Le canton de Neuchâtel connaît une situation financière difficile et envisage un déficit de 66 millions en 2018, sous réserve du budget final. Différentes mesures d’économie sont envisagées, en particulier des coupes dans le social et le culturel. L’économie de bout de chandelle ainsi faite en donnant sa préférence à l’offre à bas coût du Géant jaune pourrait néanmoins se révéler contre-productive au vu de son coût social et économique. Entre le chômage des conducteurs et le risque de devoir racheter les parts des communes qui pourraient se retirer de transN, pas sûr en effet que l’opération soit rentable pour le canton. Le SEV a demandé à être reçu par les autorités neuchâteloises pour leur faire part de leurs inquiétudes quant à une possible dégradation des conditions de travail.
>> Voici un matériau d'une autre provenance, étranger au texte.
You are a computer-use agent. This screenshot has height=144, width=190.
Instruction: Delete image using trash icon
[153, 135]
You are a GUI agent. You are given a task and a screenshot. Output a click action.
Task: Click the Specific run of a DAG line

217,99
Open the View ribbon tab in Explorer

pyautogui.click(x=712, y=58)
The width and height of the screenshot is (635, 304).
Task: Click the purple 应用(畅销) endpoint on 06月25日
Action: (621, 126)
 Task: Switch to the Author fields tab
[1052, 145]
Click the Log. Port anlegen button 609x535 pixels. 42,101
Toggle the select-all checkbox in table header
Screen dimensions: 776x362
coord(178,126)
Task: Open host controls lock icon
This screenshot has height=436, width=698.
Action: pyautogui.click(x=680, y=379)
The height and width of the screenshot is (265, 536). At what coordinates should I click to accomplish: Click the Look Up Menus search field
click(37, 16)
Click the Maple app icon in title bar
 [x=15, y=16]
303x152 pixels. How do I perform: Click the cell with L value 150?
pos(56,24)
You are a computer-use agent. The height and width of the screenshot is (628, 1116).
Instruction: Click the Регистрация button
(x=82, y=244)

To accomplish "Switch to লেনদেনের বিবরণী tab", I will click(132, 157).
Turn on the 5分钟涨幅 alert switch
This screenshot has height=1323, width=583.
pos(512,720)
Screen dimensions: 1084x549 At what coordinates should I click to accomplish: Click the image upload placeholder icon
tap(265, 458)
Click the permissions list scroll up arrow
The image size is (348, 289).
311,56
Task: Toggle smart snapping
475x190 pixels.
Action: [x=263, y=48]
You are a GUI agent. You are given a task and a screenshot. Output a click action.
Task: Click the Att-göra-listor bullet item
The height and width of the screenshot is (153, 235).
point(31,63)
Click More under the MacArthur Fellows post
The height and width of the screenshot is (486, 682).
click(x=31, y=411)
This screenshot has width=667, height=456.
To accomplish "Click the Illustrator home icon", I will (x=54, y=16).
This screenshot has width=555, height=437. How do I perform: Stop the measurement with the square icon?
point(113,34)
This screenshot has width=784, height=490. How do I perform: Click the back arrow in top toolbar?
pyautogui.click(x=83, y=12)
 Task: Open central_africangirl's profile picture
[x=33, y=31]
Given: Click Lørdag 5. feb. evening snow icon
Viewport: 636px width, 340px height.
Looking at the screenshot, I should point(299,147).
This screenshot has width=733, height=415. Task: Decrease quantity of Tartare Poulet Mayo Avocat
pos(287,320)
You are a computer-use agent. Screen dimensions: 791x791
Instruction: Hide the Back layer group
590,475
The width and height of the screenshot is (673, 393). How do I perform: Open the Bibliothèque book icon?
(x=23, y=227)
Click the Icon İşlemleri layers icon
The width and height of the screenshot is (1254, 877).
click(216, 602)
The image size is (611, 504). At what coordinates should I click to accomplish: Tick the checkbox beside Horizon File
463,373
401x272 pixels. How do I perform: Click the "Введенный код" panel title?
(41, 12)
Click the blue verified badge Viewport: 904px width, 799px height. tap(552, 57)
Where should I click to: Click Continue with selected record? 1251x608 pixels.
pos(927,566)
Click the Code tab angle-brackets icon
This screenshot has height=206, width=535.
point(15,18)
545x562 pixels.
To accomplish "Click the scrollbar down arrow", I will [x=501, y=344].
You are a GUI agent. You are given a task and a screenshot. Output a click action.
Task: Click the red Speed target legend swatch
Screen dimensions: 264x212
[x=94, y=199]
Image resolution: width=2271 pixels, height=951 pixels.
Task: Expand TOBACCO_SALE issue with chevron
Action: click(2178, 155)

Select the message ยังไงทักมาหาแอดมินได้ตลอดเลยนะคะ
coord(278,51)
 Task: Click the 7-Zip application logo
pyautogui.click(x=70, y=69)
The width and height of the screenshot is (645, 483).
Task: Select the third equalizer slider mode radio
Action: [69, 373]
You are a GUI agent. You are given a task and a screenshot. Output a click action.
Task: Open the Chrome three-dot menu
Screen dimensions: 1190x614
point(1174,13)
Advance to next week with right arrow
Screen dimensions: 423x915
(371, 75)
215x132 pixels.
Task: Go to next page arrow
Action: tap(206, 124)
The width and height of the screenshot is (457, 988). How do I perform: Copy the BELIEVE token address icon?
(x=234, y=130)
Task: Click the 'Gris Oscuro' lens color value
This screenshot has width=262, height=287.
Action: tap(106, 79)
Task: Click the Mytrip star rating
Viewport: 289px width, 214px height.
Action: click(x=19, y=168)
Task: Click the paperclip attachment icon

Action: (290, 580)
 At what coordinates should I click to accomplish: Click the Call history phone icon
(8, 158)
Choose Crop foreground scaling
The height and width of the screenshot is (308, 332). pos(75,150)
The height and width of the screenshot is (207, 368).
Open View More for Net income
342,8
Marchandisation des services publics

L’origine de ces pratiques problématiques de mise au concours est à chercher dans l’Angleterre de Madame Thatcher. Au début des années 1980, celle-ci a en effet mis en place une politique néolibérale et lancé deux formes différentes de privatisation caractéristiques: la vente de services publics et l’introduction en force par le gouvernement des «appels d’offres compétitives obligatoires» dans les administrations locales, puis nationales. Cette mise en concurrence avec le privé – l’appel d’offre servant ainsi de cheval de Troie au néolibéralisme – entraîna sans surprise une pression à la baisse sur les salaires et les conditions de travail et introduisit une nouvelle précarité. Si cela conduit à une baisse substantielle du nombre de syndiqués, les implications pour l’Etat en termes de dépenses ont été en fait négatives, notamment en raison du coût des allocations chômage. L’Acte unique européen a introduit en 1986 un nouveau régime selon lequel les procédures d’adjudication sont mises en place comme normes dans tous les services publics au sein de l’Union Européenne. Cette volonté d’offrir le service public en pâture aux entreprises privées s’est traduite ensuite dans la volonté du GATT puis de l’OMC d’inclure les services dans leurs accords (AMI, CETA, TTIP/TAFTA, TISA).

Pris dans ce vent néolibéral qui souffle depuis la chute du Mur de Berlin et les livres blancs des Schmidheiny, de Pury et consorts, la Suisse, qui compte un millier de lignes de bus régionales, s’est alignée sur cette politique de marchandisation des services publics. En offrant aux cantons la possibilité de recourir à des mises au concours pour l’exploitation de lignes de bus, la Confédération a ouvert la boîte de Pandore du libéralisme et de la marchandisation des services publics. Plus de trente lignes ont été mises au concours depuis 1996, « dans l’idée de gagner en efficience et en compétitivité » écrit noir sur blanc l’Office fédéral des transports (OFT). La même logique de concurrence à tout crin avec les mêmes conséquences contamine les transports helvétiques par route ou par rail.

Responsabilité solidaire

Comme le SEV et syndicom le défendent dans le cas jurassien, il est primordial d’inclure les conditions de travail dans l’appel d’offre, ces éléments protégeant les salariés qui ne doivent pas faire les frais de cette spirale sociale vers le bas. Par ailleurs, il serait temps que le domaine des transports connaisse le concept de « responsabilité solidaire » comme dans l’attribution de marchés publics dans la construction. L’entreprise qui gagne l’appel d’offre est alors responsable et punissable en cas de non-respect par les sous-traitants des conditions minimales de travail et de salaire.

Rien n’est définitif dans l’attribution des deux lignes neuchâteloises puisque, à la suite de la communication de l’intention d’adjudication, l’OFT lancera la consultation dans le cadre de la procédure de concession. Il est indispensable que, tant dans le cas jurassien que neuchâtelois, mais également dans tous les autres cantons, l’OFT pose le respect des CCT ou des conditions en usage comme condition minimale pour attribuer une concession. Il faut poser des garde-fous pour que la Suisse ne suive pas les dérives anglaises dont Ken Loach a rendu compte dans son film The Navigators qui dénonçait la détérioration des conditions de vie des ouvriers du rail et la montée de l’insécurité au profit de la rentabilité.